Healthcare’s dependence on technology, and the potential revenue boosts from AI, have elevated the CIO from managing a cost center to now managing a revenue generator. With this change, many CIOs are now reporting to CEOs instead of CFOs.

The Wall Street Journal cited a Deloitte study where 63% of technology leaders now report directly to the CEO, an increase of 50% since 2015. The article attributes the change to artificial intelligence and its role as a profit driver.

CIOs are reporting to CEOs chart

How AI Growth Increases the Top Line

AI is generating revenue. In addition, AI is saving time, cutting costs, increasing procedures and boosting the bottom line while improving outcomes.

Here’s just one example from Mayo Clinic. Doctors treating a patient with polycystic kidney disease (PKD) must assess total kidney volume. While incredibly informative, this assessment involves analyzing dozens of kidney images, one slide after another—a laborious process that can take about 45 minutes per patient. With the innovations developed at the PKD Center at Mayo Clinic, researchers now use AI to automate the process, generating results in a matter of seconds.

This quickly translates to the bottom line: Specialists can see more patients!

“80% of business execs said the CIO is the key stakeholder in driving innovation.”

Deloitte

Other examples of AI as a revenue generator to hospitals:

  • Increased claims recovery. AI-powered solutions streamline claims processing workflows, leading to faster adjudication and revenue streams.
  • Faster personalized treatment plans. AI algorithms analyze patient data to develop personalized treatment plans based on medical history, genetic factors, and clinical guidelines, in seconds, yet generate the same revenue as if doctors did the work, without the cost of the physician’s time. 
  • More operating room revenue. According to Deloitte, hospitals are optimizing operating room blocks and seeing a 10% to 20% increase in utilization and revenue by leveraging AI predictive analytics to reduce operational waste and increase administrative efficiency.

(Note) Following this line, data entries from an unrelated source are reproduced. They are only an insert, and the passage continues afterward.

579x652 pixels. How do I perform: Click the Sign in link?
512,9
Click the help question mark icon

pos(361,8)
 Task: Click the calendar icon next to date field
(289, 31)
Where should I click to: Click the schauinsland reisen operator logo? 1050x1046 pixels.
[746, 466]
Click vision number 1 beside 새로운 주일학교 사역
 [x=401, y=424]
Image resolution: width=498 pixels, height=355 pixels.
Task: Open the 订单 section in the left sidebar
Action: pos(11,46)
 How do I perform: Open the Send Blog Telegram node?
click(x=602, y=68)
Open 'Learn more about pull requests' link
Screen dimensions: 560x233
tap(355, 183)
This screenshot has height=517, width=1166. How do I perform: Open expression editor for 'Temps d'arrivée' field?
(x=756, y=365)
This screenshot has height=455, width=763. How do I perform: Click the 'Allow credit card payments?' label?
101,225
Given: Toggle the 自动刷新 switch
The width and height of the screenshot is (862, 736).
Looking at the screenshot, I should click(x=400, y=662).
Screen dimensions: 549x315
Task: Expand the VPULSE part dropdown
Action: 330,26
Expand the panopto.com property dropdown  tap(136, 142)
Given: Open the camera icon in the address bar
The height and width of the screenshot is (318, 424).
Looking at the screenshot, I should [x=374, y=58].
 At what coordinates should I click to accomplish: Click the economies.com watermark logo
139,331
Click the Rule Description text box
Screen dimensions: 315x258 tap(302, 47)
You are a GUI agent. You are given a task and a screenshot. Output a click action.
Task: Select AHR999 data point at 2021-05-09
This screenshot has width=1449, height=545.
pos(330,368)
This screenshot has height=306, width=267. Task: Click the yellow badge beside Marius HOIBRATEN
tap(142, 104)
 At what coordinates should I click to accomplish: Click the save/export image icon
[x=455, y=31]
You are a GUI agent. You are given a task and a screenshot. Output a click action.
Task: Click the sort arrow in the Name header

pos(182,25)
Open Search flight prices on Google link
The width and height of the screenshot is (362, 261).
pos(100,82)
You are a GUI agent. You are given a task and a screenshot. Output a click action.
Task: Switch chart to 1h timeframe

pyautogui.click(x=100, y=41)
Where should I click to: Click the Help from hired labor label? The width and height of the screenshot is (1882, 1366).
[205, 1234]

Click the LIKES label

Savings Also Add Up, and CEOs Are Noticing

A recent Johnson & Johnson study predicts that AI will also help the bottom line not just by increasing revenue but also by leading to savings of between 5% and 10% in healthcare spending, or roughly $200 to $360 billion a year, after the costs of AI implementation.

Johnson & Johnson also predicts that AI will continue to make inroads facilitating earlier detection of diseases, driving drug discoveries, enabling more targeted clinical trial recruitment, ensuring treatments can reach patients, and analyzing the operating room for efficiency and physician learning.

For example, surgical procedures are being videotaped and then fed into an AI algorithm to distill surgeon behaviors, tactics, and movements that lead to the highest success. Surgeons no longer have to wade through hours of tape to get the answers they want.

CIOs Are Embracing Their New Role

As never before, CIOs are armed with information showing their role in transforming healthcare and adding to the bottom line.

The new role of CIOs chart, business development is 28%

How is this changing the CIO’s role? For one, the CIO does not need to be a technology expert! Their skillset is evolving to include the ability to influence, lead, think strategically, establish business partnerships, and execute. It’s about business model change.


CIOs also are expected to contribute to the value equation by improving EBITDA. Said one HIT executive, “Digital is not an IT function. Digital is sales, marketing, finance, legal and operations.”

Perhaps this transformation is described best by Mehdi Daoudi, Forbes Councils Member: “Gone are the days when CIOs were solely responsible for managing IT infrastructure and ensuring smooth operations. In the modern business environment, CIOs have emerged as powerful change agents and key strategists driving innovation and growth within their companies.”